Some of the more common options to the ping command are described in Table 21.9.
When you run ping, the ICMP protocol sends a datagram to the host you specify, asking for a response. ICMP is the protocol responsible for error handling on a TCP/IP network.
To test network connectivity between ultra5 and sparc14, type the following:
ping sparc14
If host sparc14 is up, this message is displayed:
sparc14 is alive
The message indicates that sparc14 responded to the ICMP request. However, if sparc14 is down or cannot receive the ICMP packets, you receive the following response:
no answer from sparc14
If you suspect that a machine might be losing packets even though it is up, you can use the -s option of ping to try to detect the problem. For example, type the following:
ping -s sparc14
ping continually sends packets to sparc14 until you send an interrupt character or a timeout occurs. The responses on your screen will resemble this:
PING sparc14: 56 data bytes 64 bytes from sparc14 (192.9.200.14): icmp_seq=0. time=1. ms 64 bytes from sparc14 (192.9.200.14): icmp_seq=1. time=0. ms 64 bytes from sparc14 (192.9.200.14): icmp_seq=2. time=0. ms 64 bytes from sparc14 (192.9.200.14): icmp_seq=3. time=0. ms 64 bytes from sparc14 (192.9.200.14): icmp_seq=4. time=0. ms ... ... ----sparc14 PING Statistics---- 8 packets transmitted, 8 packets received, 0% packet loss round-trip (ms) min/avg/max = 0/0/1
The packet loss statistic at the end of the output indicates whether the host has dropped packets, which could indicate a network problem.
spray
The spray command tests the reliability of your network. It can tell you whether packets are being delayed or dropped. spray sends a one-way stream of packets to a host using a Remote Procedure Call (RPC). It reports how many were received as well as the transfer rate.
The syntax is as follows:
spray [ -c <count> -d <interval> -l <packet_size>] <hostname>
Each option in this syntax is described in Table 21.10.

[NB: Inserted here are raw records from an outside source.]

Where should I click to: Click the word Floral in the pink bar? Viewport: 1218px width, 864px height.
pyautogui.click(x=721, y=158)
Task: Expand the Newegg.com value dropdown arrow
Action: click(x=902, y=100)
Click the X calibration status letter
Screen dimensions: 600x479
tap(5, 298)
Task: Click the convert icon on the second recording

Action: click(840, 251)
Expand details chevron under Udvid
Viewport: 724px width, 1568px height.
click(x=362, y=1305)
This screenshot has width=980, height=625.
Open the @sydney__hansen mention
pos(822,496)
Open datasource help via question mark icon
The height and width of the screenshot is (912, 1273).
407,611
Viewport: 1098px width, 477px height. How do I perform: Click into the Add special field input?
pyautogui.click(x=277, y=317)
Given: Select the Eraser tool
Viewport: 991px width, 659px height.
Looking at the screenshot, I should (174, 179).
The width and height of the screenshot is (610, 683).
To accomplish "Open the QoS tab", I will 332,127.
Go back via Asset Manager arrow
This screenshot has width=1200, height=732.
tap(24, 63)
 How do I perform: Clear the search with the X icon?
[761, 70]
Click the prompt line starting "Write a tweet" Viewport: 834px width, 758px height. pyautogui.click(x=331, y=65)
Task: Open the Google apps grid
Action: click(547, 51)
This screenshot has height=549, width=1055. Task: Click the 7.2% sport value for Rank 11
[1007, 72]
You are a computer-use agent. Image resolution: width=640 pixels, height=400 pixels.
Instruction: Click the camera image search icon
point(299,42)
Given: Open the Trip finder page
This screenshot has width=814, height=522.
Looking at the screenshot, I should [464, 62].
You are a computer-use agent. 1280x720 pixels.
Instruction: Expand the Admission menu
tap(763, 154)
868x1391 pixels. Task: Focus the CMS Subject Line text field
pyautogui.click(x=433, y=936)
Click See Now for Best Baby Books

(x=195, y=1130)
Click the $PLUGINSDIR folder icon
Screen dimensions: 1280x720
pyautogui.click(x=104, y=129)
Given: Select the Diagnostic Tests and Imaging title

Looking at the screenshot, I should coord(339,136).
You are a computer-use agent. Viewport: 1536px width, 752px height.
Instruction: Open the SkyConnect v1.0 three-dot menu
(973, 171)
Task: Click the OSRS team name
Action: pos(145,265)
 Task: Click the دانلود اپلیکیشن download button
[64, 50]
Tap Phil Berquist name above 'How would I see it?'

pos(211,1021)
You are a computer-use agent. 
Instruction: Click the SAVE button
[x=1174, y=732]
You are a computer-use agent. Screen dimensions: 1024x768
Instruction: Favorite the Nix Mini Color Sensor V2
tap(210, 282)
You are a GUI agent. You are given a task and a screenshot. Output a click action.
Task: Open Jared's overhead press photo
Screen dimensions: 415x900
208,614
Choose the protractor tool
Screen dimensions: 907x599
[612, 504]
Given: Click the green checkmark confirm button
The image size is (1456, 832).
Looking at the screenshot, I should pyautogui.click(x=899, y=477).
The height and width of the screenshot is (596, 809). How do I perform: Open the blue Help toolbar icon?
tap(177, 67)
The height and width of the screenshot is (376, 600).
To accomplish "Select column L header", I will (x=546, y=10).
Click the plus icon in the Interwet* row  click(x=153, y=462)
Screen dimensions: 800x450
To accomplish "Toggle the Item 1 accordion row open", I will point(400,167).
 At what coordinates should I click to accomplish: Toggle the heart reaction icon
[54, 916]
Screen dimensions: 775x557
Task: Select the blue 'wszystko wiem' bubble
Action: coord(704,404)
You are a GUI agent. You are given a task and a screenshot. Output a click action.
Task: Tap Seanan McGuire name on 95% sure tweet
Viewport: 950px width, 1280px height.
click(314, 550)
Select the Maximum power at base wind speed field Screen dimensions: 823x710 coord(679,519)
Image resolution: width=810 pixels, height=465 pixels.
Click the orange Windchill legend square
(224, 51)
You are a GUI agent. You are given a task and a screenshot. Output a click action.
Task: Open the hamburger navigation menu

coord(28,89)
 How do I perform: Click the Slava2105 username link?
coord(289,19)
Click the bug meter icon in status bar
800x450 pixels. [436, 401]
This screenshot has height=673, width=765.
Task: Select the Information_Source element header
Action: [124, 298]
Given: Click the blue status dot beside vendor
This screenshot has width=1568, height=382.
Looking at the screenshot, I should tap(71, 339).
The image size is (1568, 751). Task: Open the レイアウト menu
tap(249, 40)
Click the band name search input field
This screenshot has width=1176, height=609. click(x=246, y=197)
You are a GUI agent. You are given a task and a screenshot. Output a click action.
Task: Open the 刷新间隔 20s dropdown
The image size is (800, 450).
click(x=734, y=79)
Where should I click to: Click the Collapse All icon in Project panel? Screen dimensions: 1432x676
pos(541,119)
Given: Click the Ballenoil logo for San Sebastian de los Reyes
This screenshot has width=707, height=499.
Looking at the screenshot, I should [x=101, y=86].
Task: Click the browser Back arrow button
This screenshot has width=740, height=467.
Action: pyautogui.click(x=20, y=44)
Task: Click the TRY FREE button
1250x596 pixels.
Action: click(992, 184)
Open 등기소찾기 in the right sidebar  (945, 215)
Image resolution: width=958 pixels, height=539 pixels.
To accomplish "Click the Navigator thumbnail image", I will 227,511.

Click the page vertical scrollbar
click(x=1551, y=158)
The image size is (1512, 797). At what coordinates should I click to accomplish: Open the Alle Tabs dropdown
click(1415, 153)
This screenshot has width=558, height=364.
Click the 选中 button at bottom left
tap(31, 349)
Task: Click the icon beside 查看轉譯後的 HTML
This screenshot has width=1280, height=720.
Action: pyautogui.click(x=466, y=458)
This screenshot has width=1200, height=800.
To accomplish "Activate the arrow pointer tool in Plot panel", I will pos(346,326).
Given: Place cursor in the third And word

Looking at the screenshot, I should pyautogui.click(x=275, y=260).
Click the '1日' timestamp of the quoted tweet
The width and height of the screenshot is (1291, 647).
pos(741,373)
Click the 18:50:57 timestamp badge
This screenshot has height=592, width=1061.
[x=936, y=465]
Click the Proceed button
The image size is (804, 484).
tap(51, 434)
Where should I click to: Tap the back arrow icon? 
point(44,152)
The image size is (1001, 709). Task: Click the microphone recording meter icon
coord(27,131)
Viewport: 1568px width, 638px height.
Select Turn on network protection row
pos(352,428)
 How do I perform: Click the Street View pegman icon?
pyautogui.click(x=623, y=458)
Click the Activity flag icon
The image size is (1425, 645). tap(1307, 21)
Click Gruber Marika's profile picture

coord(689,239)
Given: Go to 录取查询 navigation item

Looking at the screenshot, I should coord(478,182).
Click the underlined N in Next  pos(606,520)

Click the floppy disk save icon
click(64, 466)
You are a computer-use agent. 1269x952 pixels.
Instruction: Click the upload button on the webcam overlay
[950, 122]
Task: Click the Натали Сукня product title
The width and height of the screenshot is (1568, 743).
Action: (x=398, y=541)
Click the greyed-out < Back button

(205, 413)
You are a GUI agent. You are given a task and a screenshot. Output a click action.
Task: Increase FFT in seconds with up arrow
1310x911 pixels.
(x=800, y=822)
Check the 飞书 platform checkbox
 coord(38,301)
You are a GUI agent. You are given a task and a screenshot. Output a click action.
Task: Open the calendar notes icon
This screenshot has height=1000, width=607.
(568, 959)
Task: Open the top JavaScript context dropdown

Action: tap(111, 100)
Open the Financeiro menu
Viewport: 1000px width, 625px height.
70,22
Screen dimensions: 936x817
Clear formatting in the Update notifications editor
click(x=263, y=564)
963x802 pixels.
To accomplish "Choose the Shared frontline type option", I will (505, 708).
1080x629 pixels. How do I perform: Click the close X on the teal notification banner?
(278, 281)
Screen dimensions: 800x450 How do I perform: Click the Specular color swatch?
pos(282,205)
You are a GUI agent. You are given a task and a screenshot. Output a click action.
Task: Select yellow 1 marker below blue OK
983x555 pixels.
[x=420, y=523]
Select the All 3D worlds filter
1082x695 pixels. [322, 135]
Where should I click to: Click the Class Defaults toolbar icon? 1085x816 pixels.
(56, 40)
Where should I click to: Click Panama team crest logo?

spray is not useful as a networking benchmark because it uses unreliable connectionless transports such as the User Datagram Protocol (UDP). spray can report a large number of packets dropped when the drops were caused by spray sending packets faster than they could be buffered locally (before the packets got to the network medium). spray is used, however, to verify connectivity between two hosts and to test the operation of the network.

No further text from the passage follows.